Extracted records
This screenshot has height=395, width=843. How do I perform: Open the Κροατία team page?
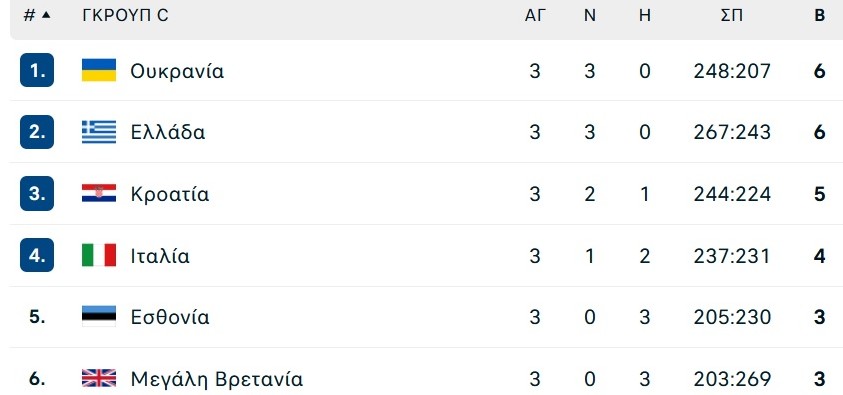(x=170, y=194)
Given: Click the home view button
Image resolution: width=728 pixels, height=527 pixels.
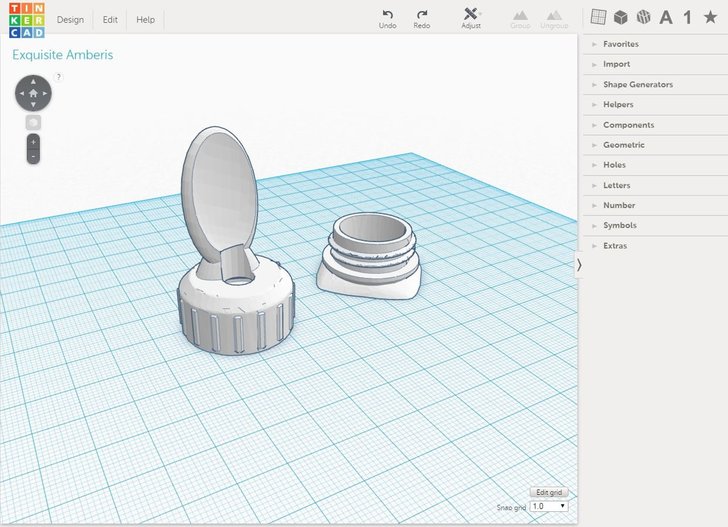Looking at the screenshot, I should click(33, 94).
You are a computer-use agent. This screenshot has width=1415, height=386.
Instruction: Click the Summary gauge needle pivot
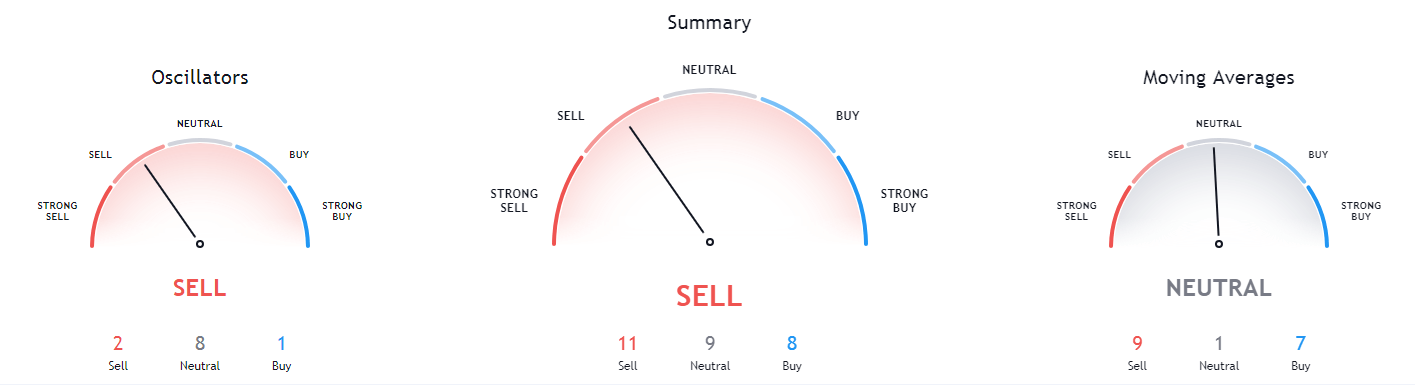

> **REQUIRED WORK**:
Each entry should be repeated exactly as it appears; the pictures stay out.

> **RESULT**:
This screenshot has height=395, width=843. How do I perform: Open the Κροατία team page?
(x=170, y=194)
Given: Click the home view button
Image resolution: width=728 pixels, height=527 pixels.
Looking at the screenshot, I should click(33, 94).
You are a computer-use agent. This screenshot has width=1415, height=386.
Instruction: Click the Summary gauge needle pivot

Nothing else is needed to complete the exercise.